* _What you need to do_: Here is a listing; restate all of it exactly.

* _Source information_:
###

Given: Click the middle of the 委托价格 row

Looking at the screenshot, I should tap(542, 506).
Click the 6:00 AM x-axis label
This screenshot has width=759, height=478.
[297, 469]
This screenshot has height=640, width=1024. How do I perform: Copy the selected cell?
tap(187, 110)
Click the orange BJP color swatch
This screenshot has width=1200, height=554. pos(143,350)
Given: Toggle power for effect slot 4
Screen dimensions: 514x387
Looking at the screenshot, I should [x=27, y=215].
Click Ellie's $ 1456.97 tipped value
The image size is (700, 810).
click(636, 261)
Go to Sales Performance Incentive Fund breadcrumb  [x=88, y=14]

###

* _Solution_:
Given: Click the middle of the 委托价格 row

Looking at the screenshot, I should tap(542, 506).
Click the 6:00 AM x-axis label
This screenshot has width=759, height=478.
[297, 469]
This screenshot has height=640, width=1024. How do I perform: Copy the selected cell?
tap(187, 110)
Click the orange BJP color swatch
This screenshot has width=1200, height=554. pos(143,350)
Given: Toggle power for effect slot 4
Screen dimensions: 514x387
Looking at the screenshot, I should [x=27, y=215].
Click Ellie's $ 1456.97 tipped value
The image size is (700, 810).
click(636, 261)
Go to Sales Performance Incentive Fund breadcrumb  [x=88, y=14]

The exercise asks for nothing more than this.